Instructions to follow: Tally how many lines in the data hold the word "list", and give the result with no other text.

-------- Information shown

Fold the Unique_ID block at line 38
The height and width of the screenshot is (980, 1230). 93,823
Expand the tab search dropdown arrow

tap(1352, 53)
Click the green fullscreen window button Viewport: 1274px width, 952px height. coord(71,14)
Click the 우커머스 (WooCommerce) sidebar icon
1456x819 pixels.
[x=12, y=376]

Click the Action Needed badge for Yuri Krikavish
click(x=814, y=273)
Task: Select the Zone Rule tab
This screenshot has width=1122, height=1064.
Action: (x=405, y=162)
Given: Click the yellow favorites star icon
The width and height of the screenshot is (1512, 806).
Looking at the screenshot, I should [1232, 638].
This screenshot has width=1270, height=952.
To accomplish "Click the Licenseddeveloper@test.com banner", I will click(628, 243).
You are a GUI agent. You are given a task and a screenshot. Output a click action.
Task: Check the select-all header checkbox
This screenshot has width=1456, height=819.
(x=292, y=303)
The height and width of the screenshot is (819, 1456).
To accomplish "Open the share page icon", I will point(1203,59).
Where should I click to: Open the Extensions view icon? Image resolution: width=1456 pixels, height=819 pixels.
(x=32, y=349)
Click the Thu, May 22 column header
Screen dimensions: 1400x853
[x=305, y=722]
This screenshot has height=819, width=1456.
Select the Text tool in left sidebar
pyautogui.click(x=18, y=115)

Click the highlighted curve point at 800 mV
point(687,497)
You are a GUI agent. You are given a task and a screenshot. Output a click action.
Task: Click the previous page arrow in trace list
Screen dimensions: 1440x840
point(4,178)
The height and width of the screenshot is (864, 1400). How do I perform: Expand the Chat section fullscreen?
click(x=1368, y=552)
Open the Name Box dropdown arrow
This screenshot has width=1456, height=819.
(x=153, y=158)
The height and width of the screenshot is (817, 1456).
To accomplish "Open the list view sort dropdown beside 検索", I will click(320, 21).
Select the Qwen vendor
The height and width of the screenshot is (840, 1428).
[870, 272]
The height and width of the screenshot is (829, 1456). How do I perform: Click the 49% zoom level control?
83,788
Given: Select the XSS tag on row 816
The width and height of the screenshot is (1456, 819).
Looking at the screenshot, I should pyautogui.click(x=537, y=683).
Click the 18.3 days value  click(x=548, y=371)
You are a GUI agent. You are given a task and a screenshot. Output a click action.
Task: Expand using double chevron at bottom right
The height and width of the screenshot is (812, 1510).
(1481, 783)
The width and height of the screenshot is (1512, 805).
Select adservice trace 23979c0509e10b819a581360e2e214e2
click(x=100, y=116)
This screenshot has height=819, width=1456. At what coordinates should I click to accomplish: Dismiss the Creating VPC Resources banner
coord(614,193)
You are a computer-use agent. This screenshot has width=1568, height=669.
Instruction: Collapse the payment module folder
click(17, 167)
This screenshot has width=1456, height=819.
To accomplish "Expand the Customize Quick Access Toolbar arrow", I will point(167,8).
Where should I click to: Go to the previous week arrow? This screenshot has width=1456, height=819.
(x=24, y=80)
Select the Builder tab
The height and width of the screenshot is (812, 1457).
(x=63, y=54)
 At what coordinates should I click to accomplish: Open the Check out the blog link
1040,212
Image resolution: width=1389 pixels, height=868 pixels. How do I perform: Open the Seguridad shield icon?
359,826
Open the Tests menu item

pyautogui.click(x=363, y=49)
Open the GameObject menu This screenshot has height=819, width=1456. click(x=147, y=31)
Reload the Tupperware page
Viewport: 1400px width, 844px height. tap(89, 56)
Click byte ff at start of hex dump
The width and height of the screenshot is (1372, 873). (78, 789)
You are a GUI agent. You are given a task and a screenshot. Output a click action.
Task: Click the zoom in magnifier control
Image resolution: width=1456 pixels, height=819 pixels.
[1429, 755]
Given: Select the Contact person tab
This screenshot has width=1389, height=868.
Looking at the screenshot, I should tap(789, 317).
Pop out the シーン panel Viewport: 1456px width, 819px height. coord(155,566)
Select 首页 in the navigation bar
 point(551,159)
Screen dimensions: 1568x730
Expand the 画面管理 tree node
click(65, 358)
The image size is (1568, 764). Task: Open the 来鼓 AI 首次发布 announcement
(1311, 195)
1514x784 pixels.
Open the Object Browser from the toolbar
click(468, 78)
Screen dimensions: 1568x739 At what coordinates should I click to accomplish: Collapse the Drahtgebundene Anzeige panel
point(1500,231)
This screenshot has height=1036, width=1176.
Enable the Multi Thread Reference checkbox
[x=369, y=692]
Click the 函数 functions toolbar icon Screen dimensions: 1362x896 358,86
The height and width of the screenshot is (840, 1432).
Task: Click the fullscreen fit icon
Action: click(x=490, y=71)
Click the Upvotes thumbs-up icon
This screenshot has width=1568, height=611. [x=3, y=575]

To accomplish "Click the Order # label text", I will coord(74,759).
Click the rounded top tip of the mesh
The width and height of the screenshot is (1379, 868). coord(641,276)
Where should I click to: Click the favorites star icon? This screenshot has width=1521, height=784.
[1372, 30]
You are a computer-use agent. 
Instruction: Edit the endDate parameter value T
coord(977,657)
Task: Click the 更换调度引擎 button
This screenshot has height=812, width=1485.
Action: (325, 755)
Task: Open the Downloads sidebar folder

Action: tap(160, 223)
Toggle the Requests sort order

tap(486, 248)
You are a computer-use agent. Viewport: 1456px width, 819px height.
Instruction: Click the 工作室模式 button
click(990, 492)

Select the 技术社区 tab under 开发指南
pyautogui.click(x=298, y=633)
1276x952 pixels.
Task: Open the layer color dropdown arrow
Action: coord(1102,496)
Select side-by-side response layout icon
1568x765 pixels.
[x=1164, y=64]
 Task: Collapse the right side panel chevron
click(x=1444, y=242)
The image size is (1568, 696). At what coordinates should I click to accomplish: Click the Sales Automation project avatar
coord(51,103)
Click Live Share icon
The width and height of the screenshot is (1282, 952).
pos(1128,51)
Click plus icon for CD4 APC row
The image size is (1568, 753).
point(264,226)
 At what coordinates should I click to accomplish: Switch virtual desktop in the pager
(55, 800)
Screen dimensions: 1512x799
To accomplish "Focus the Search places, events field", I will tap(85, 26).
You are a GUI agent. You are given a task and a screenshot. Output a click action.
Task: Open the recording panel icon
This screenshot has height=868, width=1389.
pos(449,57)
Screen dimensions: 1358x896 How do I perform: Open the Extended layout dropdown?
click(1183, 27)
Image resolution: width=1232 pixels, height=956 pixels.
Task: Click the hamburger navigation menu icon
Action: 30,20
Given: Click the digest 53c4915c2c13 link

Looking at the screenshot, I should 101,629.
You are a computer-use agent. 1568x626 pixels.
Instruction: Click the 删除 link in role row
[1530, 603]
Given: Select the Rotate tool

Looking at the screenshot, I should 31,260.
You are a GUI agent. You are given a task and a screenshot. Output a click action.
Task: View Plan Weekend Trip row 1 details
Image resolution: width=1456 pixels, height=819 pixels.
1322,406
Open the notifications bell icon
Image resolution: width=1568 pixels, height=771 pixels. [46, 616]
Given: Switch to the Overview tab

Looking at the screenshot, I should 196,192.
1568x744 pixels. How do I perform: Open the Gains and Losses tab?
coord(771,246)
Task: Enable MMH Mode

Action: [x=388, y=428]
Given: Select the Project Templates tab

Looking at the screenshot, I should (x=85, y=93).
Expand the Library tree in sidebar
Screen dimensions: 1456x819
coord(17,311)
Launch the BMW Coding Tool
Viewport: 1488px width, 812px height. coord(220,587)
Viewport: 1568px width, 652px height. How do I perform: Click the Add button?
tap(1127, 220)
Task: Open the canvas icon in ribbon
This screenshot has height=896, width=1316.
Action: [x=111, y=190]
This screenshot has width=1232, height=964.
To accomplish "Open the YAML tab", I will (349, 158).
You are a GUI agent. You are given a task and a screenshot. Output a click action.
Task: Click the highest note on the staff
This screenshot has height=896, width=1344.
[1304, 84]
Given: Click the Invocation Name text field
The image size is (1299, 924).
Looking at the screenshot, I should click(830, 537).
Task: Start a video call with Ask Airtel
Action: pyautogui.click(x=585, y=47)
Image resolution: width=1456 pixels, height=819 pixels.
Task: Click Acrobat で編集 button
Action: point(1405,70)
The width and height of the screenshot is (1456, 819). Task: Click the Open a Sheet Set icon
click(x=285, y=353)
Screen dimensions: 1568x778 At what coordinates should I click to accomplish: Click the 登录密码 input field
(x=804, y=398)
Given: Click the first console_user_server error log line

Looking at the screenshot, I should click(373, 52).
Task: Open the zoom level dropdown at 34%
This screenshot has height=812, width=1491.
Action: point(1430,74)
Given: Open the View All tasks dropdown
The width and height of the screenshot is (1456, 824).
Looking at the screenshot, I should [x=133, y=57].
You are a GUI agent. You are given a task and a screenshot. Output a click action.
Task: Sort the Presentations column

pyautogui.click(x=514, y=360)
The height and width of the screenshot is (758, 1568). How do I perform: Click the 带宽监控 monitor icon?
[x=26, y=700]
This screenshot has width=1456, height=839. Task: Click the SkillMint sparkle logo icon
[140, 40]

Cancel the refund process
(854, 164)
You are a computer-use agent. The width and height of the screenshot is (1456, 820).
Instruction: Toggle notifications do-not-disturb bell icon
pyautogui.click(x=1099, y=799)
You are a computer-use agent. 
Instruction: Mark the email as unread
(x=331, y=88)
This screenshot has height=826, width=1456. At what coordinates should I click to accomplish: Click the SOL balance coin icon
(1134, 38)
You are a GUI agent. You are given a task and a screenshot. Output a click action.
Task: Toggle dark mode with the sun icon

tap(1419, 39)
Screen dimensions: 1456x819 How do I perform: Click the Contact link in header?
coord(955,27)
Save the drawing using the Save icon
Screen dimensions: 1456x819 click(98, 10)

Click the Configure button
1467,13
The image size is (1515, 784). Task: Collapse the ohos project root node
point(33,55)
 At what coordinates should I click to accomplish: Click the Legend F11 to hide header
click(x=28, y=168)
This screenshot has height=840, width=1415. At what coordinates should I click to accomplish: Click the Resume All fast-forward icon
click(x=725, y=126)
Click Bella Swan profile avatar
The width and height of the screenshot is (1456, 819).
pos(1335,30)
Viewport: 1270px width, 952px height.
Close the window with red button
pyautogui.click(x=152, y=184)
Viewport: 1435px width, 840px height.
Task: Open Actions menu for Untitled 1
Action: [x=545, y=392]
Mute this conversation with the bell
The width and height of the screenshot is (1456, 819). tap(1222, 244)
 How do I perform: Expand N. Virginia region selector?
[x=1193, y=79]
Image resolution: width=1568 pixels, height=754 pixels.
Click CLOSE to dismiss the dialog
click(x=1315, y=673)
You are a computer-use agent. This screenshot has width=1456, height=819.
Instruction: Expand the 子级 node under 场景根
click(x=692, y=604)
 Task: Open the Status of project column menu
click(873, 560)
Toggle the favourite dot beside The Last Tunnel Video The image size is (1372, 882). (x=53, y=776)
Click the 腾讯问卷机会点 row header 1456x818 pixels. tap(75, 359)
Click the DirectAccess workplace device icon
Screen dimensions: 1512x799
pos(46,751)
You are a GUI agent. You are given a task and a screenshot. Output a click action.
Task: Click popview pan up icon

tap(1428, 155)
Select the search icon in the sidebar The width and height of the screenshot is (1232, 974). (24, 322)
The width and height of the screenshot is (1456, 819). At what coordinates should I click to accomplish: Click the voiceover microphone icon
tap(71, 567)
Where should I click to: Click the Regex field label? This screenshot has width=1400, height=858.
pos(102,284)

----------------

Answer to this problem: 2